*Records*
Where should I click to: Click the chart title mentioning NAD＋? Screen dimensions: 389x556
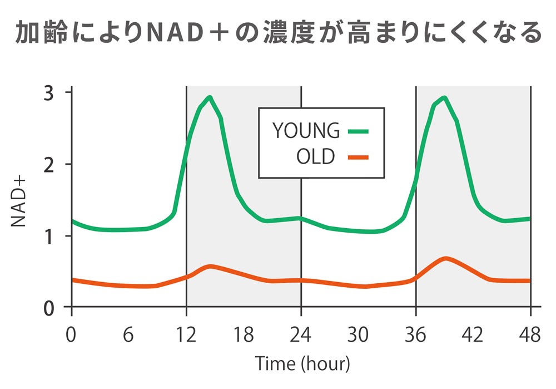coord(278,33)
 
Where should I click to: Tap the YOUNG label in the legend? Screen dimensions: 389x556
coord(306,130)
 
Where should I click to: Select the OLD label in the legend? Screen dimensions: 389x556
coord(316,157)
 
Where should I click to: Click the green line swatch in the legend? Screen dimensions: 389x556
coord(358,131)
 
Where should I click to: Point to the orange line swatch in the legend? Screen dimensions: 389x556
coord(358,157)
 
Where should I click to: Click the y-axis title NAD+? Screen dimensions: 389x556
coord(19,200)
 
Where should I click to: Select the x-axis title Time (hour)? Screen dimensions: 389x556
coord(302,365)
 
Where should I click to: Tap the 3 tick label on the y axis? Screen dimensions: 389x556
coord(51,93)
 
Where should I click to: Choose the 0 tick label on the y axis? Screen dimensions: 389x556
coord(51,308)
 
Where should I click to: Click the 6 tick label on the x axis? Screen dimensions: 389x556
coord(128,335)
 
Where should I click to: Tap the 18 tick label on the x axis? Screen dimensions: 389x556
coord(244,335)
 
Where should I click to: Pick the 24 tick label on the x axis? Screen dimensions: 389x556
coord(301,335)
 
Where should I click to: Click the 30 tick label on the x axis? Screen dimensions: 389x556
coord(359,335)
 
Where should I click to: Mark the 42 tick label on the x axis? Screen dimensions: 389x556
coord(473,335)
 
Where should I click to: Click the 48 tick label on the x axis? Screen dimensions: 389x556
coord(530,335)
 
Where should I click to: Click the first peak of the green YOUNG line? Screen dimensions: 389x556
coord(209,97)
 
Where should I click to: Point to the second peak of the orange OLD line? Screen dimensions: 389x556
coord(445,259)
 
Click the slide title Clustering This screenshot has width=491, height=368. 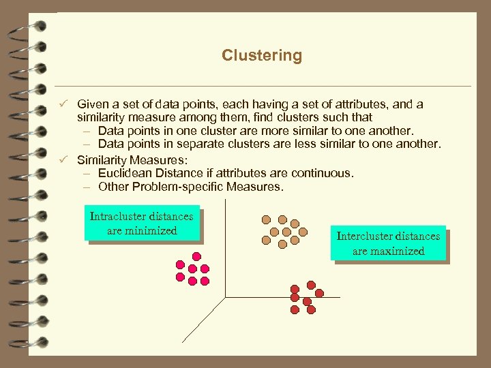(x=261, y=55)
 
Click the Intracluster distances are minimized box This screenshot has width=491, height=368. (x=142, y=224)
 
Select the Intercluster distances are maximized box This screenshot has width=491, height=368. (x=388, y=243)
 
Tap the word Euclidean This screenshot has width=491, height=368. (x=125, y=173)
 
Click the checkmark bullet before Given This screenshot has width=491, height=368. (x=62, y=104)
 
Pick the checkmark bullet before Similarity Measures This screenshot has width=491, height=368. (x=62, y=159)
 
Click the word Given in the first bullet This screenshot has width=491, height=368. (x=91, y=104)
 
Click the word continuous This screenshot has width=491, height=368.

*What is being asked*
Format the data from the line containing "Pick the checkmark" through the end as a JSON list of strings, one string per line, leaving out blank lines.

*Answer to this exercise*
[
  "Pick the checkmark bullet before Similarity Measures This screenshot has width=491, height=368. (x=62, y=159)",
  "Click the word Given in the first bullet This screenshot has width=491, height=368. (x=91, y=104)",
  "Click the word continuous This screenshot has width=491, height=368."
]